Apa yang dimaksud dengan jiwa yang tenang atau Muthma’innah ?

jiwa yang tenang atau Muthma’innah

Muthma’innah atau jiwa yang tenang bisa diartikan sebagai bentuk ketenangan, tidak gelisah, tidak resah, tidak berteriak, tidak ada keributan atau kerusuhan atau tidak ribut.

Apa yang dimaksud dengan jiwa yang tenang atau Muthma’innah ?

Menurut Tafsir al-Maraghi, Muthma’innah adalah ketenangan jiwa setelah adanya kegoncangan. Maksudnya adalah ketetapan pada apa yang telah dipegang setelah menerima goncangan akibat paksaan.

Fakhrur Razy, ahli tafsir tersohor pernah menguraikan dalam “Tafsir Kabir”, bahwa jiwa (hati) manusia itu memang hanya satu, tetapi sifat-sifatnya banyak dan bermacam-macam. Apabila hati itu lebih condong kepada nilai-nilai Ketuhanan dan mengikuti petunjuk-petunjuk Ilahi, maka ia bernama nafs al Muthma’innah, jiwa yang tenang dan tenteram. Jika ia condong kepada hawa nafsu dan marah maka ia dinamakan ammarah bi assui’ , yaitu hati yang dipenuhi oleh kejahatan.

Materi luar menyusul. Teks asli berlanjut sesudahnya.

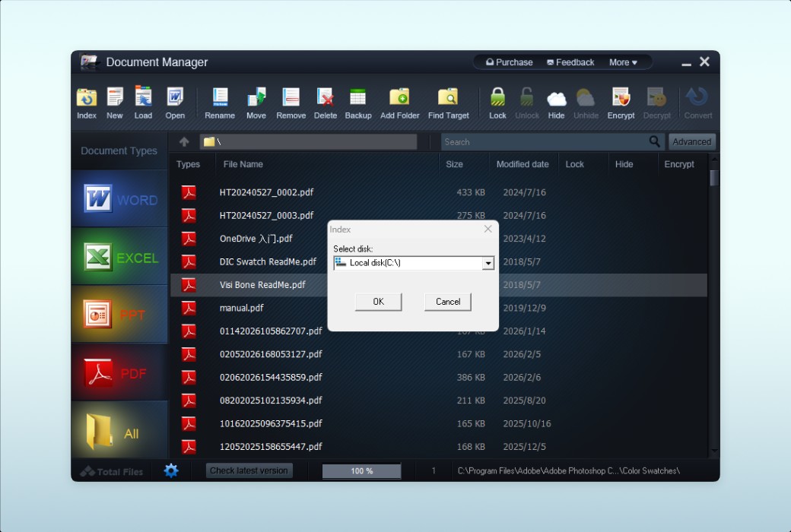Click the Hide cloud icon
The image size is (791, 532).
point(556,98)
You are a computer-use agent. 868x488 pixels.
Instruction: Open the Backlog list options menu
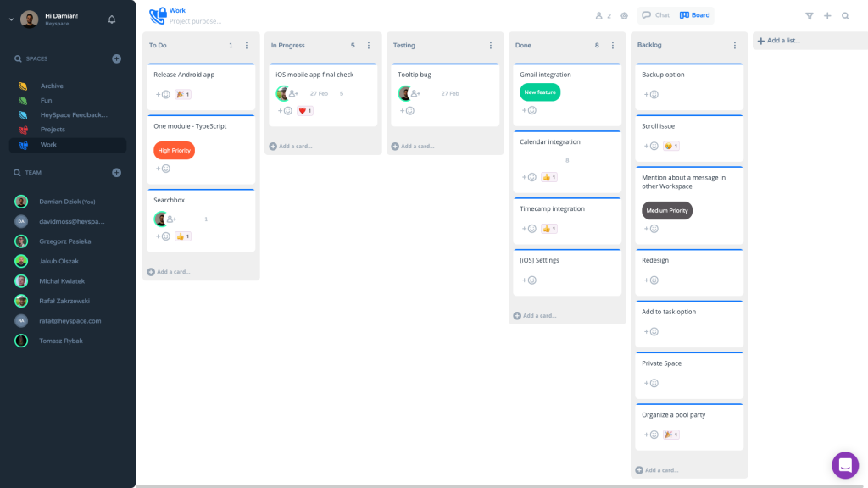tap(737, 45)
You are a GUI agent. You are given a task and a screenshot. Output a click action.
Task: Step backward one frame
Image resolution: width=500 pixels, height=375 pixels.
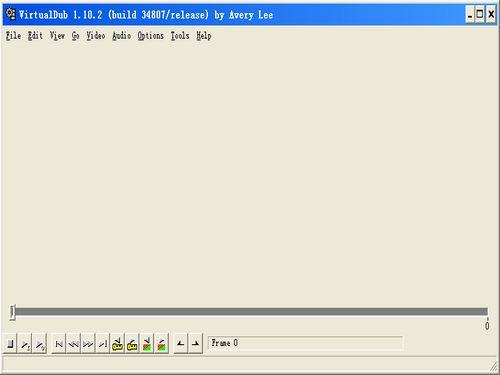click(x=73, y=343)
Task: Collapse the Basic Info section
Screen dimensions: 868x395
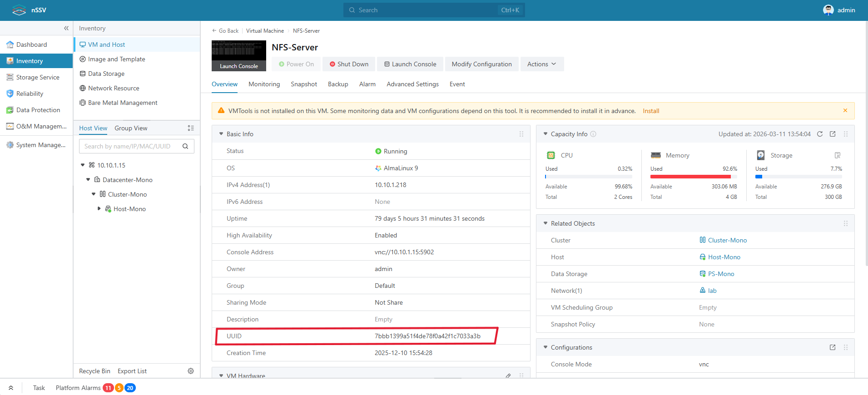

Pengertian “jiwa tenang” adalah jiwa yang beriman dan tidak digelitik rasa takut dan duka hati. Muthma’innah, bisa diartikan sebagai jiwa yang ikhlas, yang yakin, yang beriman. Ibnu Abbas mengartikannya sebagai jiwa yang beriman. Imam Hasan, mendefinisikan sebagai jiwa yang beriman dan yakin. Sedangkan Imam Mujahidin mengartikannya sebagai jiwa yang rida dengan ketentuan Allah yang tahu bahwa sesuatu yang menjadi bagiannya pasti akan datang kepadanya. Adapun Ibnu Atha mengartikannya sebagai Jiwa yang arif billah (mengenal Allah) yang tak sabar untuk berjumpa dengan Allah walau sekejap.

Di kalangan beberapa ulama merumuskan bahwa jiwa yang Muthma’innah’ (tenang) itu ialah jiwa yang disinari oleh akal dan rasional. Jiwa yang tenang itu tumbuh kerana kemampuan menempatkan sesuatu kepada tempat yang sewajarnya, dan senantiasa meletakkannya di atas dasar iman. Dengan dasar iman, maka manusia akan menerima segala sesuatu yang dihadapinya, baik senang maupun susah, baik menang maupun kalah dan lain-lain dengan perasaan rida. Sekiranya seseorang manusia itu mendapat nikmat, berhasil, dan mencapai kejayaan, dia tidak melonjak- lonjak karena kegirangan. Sebaliknya, jika mengalami bencana, muflis, kalah dalam perjuangan dan lain-lain, dia tidak berdukacita, apalagi berputus asa.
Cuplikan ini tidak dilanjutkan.